Prosegua il testo sul divieto di ribasso dei costi della manodopera nelle gare d'appalto, riprendendo subito dopo la sua ultima frase.

* [Estratto del documento]

::::::::

La decisione del Tar è stata impugnata avanti il Consiglio di Stato, il quale ha valorizzato il fatto che il disciplinare di gara prevedeva espressamente il divieto di ribasso dei costi della manodopera. Tale divieto è stato ritenuto “espressivo della volontà della stazione appaltante di connotare la specifica disciplina della gara nel senso di escludere dalla dinamica dei ribassi la componente relativa al costo della manodopera”.
Il Consiglio di Stato ha quindi statuito che “quand’anche il ribasso dei costi relativi alla manodopera fosse consentito dalle norme primarie, l’esplicita ed inequivoca previsione di segno contrario portata dalla – non impugnata – lex specialis non consente la presentazione di un’offerta riportante un simile ribasso”.
Tale sentenza pare quindi consentire alle stazioni appaltanti di vietare, espressamente (con clausola ad hoc), la possibilità di ribassare i costi della manodopera, in modo che il costo del lavoro indicato negli atti di gara sia immodificabile e inderogabile.

::::::::

* [Elenco dei dati]
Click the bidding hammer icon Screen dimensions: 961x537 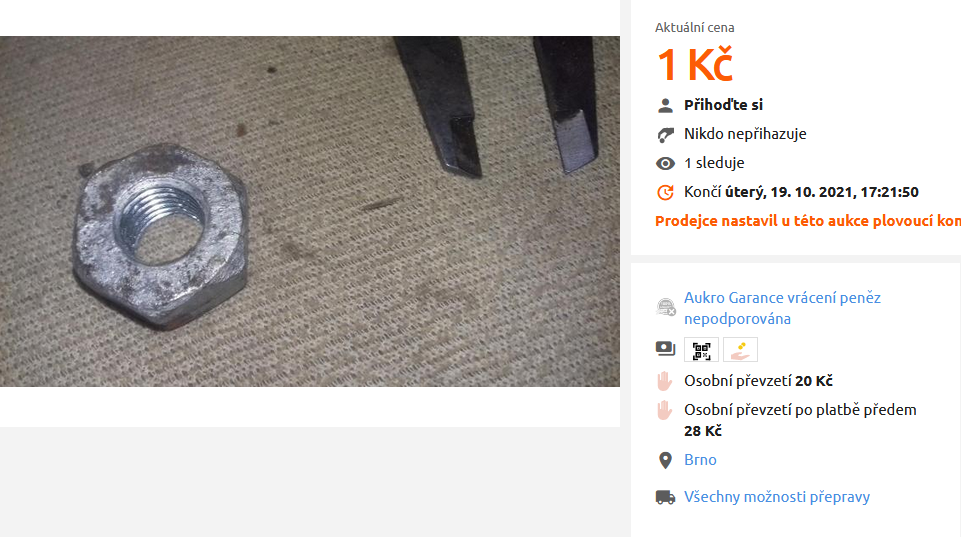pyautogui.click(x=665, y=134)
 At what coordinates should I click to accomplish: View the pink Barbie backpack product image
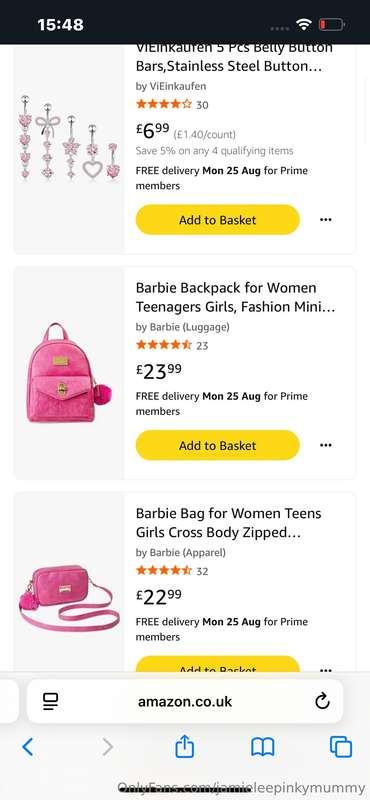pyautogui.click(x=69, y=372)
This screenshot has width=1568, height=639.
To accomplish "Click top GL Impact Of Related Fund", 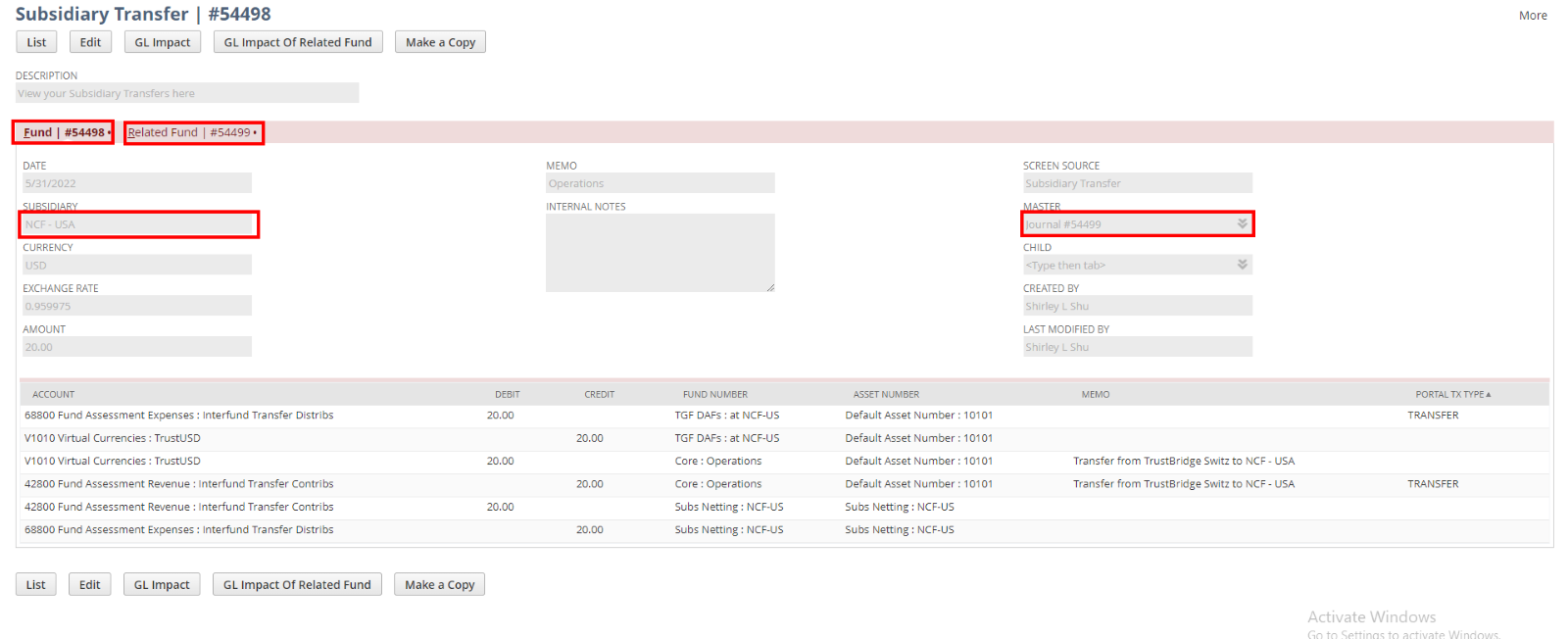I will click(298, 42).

::::::::

* [Esito del compito]
Ma leggere tale sentenza in tali termini pare forse eccessivo, in considerazione del fatto che i giudici si sono premurati di giustificare la decisione evidenziando che nel caso di specie “i costi della manodopera risultano del tutto parziali nelle giustificazioni…mancano proprio, in detto costo, gran parte delle risorse e dell’organizzazione offerta. Infatti, vengono considerati nelle giustificazioni solo il costo dei 20 addetti + un autista, per complessive 5890,5 ore annue. Risultano invece obliterate invece tutte le altre figure dichiarate in offerta economica, che peraltro cubano, in termini di impiego, ben 13311 ore annue, più del doppio, come da seguente tabella”.
La decisione, quindi, risulta in sostanza motivata per la sostanziale mancata giustificazione, ad opera dell’aggiudicatario, del costo della manodopera offerto e dalla reale comprova di economie di scala.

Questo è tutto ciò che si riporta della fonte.